Input material:
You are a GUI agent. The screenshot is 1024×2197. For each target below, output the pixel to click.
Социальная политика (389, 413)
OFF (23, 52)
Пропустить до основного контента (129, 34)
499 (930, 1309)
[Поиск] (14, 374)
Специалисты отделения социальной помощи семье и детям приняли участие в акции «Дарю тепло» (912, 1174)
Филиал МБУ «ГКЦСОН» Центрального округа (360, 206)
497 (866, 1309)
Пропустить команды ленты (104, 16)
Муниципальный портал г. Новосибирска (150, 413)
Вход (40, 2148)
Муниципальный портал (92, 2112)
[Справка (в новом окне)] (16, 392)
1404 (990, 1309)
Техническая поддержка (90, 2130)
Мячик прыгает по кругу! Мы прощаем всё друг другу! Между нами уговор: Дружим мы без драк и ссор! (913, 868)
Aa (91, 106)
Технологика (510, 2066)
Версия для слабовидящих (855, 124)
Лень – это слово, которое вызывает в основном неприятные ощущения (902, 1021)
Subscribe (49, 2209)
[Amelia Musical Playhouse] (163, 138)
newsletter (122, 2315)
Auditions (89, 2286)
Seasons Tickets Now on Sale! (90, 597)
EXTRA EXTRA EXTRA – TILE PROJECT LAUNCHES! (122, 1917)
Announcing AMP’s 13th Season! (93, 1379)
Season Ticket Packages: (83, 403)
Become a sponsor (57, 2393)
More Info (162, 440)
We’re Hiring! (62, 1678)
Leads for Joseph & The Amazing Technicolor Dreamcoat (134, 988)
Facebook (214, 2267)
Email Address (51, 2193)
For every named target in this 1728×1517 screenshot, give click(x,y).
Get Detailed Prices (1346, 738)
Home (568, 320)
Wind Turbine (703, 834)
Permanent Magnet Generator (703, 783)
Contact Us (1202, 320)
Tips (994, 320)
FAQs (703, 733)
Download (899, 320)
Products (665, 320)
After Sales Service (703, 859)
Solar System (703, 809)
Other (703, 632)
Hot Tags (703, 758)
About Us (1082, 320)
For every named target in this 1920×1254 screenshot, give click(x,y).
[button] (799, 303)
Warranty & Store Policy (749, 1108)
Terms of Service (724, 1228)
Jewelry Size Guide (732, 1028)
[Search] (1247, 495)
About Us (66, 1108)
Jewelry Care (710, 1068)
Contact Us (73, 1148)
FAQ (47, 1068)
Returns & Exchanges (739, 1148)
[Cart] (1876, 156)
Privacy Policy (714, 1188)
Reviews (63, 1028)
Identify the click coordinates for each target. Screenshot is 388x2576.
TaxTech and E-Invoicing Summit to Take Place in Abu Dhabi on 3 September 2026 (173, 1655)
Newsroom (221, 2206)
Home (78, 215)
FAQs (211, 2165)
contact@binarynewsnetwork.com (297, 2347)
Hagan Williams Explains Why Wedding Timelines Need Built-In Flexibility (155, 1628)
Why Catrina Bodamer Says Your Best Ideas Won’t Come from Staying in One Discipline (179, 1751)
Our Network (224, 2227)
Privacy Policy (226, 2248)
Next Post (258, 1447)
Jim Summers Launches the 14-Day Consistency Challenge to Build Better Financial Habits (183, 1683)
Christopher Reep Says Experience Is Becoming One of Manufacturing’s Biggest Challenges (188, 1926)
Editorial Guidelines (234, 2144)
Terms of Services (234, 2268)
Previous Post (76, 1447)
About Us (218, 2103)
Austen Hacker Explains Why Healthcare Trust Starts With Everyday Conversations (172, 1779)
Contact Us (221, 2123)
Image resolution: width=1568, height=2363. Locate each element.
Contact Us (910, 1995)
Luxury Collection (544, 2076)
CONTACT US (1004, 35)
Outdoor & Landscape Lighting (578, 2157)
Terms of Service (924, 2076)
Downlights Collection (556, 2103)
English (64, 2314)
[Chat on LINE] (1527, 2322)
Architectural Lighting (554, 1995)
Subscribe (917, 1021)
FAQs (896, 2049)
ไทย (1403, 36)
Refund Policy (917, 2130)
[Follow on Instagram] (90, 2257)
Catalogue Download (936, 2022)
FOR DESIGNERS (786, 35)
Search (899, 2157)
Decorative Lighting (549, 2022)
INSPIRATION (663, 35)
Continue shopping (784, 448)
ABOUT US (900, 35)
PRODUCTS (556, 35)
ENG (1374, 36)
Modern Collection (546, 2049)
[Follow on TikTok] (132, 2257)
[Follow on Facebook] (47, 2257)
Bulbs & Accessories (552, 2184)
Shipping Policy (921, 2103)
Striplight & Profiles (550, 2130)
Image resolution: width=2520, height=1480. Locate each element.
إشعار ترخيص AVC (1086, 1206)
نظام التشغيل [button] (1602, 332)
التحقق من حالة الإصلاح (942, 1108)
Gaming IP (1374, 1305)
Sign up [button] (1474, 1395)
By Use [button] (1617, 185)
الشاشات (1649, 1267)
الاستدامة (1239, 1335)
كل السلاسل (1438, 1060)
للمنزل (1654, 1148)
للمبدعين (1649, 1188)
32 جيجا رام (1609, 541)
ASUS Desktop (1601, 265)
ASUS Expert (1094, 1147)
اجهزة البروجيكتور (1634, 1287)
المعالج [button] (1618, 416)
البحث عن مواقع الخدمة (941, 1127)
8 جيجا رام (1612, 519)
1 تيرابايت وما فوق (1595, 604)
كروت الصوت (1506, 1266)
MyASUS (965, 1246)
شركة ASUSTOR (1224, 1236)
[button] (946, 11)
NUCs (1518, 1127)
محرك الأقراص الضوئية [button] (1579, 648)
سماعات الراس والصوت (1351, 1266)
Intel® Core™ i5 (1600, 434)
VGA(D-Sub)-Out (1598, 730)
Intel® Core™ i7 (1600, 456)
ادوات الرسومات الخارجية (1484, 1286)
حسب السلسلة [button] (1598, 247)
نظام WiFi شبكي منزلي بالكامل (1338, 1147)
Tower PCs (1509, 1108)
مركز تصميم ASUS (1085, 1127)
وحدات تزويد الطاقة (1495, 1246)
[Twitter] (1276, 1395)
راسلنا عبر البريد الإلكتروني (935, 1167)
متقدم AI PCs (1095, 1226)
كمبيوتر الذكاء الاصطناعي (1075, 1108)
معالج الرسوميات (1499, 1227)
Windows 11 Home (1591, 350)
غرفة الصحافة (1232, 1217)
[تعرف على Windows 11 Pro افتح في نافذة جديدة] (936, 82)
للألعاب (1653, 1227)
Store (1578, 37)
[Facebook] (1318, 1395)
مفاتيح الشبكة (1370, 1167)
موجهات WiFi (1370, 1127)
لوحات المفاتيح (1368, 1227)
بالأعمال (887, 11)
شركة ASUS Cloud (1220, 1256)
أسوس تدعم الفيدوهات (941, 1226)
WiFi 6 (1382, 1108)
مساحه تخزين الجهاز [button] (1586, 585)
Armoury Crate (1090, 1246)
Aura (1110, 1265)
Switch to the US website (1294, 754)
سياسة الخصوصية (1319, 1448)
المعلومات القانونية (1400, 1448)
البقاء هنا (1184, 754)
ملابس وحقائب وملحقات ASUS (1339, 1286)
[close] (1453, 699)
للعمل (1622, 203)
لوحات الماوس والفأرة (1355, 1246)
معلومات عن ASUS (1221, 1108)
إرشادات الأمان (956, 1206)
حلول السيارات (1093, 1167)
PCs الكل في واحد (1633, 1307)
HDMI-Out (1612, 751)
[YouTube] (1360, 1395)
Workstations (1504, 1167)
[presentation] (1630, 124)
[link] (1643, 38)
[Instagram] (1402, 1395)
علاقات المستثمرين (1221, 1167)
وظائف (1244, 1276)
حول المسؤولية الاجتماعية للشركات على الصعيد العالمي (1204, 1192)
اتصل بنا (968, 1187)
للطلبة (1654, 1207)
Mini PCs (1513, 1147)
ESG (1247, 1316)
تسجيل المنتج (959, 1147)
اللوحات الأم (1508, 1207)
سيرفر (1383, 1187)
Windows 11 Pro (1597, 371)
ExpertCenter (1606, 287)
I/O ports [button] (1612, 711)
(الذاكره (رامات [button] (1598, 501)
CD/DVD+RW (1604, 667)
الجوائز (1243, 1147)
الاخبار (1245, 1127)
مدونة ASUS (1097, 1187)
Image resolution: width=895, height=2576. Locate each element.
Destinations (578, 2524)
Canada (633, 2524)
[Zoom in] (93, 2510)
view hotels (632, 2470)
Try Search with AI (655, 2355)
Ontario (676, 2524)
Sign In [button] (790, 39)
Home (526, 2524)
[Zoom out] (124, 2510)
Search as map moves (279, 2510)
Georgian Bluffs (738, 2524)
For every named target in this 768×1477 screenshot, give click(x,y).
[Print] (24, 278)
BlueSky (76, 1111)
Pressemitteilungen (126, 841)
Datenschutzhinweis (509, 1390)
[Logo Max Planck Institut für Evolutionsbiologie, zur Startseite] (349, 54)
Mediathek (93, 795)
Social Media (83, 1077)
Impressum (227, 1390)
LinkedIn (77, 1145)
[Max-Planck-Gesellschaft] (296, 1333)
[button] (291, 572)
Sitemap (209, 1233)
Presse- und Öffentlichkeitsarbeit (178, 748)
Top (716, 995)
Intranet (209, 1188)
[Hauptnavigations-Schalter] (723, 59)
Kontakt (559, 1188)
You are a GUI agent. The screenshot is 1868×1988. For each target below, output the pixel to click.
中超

Work required:
What you return must be an exact retyping of the lines above starting at the line with "Previous Post (76, 1447)" and ending at the line with "Outdoor & Landscape Lighting (578, 2157)", and nothing besides.

Task answer:
Previous Post (76, 1447)
About Us (218, 2103)
Austen Hacker Explains Why Healthcare Trust Starts With Everyday Conversations (172, 1779)
Contact Us (221, 2123)
Image resolution: width=1568, height=2363. Locate each element.
Contact Us (910, 1995)
Luxury Collection (544, 2076)
CONTACT US (1004, 35)
Outdoor & Landscape Lighting (578, 2157)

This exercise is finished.